Which lines of the material contain the word "computer"? Show each one.
┌─ Supplied data
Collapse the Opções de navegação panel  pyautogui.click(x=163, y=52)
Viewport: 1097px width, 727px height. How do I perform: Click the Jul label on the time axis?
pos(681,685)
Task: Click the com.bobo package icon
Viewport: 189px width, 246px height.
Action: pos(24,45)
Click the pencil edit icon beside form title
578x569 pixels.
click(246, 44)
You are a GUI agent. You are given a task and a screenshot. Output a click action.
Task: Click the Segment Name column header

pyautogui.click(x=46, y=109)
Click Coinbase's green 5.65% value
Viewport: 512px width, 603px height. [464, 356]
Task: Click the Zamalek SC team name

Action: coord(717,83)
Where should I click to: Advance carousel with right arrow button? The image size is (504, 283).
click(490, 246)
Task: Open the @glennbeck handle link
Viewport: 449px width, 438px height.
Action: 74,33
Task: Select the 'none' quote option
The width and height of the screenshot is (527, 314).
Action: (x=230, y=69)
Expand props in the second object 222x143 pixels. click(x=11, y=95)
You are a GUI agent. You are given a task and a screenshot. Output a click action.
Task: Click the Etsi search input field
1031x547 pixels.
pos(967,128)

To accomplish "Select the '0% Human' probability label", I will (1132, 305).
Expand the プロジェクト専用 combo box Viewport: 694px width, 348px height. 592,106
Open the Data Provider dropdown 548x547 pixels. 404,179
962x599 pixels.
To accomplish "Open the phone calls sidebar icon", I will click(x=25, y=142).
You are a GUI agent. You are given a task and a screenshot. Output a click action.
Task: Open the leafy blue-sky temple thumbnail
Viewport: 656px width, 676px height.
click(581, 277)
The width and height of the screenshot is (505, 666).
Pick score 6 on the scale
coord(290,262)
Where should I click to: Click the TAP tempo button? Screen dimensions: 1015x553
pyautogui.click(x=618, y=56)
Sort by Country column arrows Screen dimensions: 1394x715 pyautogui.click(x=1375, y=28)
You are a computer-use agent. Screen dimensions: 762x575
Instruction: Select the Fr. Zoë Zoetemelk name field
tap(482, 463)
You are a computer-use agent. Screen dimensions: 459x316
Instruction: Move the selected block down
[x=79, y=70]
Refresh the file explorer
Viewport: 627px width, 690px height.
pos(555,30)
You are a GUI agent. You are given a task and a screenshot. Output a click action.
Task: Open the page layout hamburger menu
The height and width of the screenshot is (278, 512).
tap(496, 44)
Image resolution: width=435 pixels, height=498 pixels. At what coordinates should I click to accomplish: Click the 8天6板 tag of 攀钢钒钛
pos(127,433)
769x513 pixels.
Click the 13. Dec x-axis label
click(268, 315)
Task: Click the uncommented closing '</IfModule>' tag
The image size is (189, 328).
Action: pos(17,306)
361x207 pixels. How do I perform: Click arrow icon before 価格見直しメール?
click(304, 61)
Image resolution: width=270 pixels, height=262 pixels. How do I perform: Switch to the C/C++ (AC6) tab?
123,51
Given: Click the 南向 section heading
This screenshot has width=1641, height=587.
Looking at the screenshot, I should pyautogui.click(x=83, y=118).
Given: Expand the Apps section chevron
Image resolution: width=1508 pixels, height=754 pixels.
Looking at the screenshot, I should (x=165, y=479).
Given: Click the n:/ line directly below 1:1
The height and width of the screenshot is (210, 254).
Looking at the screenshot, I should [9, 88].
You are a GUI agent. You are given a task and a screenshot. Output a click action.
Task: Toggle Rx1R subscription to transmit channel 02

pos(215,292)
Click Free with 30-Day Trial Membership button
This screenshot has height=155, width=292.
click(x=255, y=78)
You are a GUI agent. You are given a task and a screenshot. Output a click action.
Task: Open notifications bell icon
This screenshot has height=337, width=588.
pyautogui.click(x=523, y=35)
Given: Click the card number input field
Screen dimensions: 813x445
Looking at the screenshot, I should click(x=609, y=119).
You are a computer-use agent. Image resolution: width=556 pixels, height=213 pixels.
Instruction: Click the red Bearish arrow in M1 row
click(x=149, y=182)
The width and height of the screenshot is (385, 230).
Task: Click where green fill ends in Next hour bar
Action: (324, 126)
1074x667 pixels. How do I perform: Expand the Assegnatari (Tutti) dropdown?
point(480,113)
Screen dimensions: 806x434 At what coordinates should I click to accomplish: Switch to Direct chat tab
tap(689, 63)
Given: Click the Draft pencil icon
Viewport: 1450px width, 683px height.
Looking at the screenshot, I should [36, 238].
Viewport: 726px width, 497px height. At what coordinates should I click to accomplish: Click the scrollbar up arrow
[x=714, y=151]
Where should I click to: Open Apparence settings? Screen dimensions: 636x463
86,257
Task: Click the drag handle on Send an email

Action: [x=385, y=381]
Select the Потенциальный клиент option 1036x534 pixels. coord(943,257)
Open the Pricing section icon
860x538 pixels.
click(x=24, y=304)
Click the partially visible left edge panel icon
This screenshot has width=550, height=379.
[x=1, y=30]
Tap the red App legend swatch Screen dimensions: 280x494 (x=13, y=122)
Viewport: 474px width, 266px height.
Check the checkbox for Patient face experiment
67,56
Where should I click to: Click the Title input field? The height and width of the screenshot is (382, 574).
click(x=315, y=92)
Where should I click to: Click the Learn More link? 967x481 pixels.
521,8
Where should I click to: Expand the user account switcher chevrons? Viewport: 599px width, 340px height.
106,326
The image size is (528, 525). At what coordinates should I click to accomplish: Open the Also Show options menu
└─
_Written answer:_
You are a computer-use agent. Screen dimensions: 762x575
You are a computer-use agent. Screen dimensions: 459x316
You are a computer-use agent. Image resolution: width=556 pixels, height=213 pixels.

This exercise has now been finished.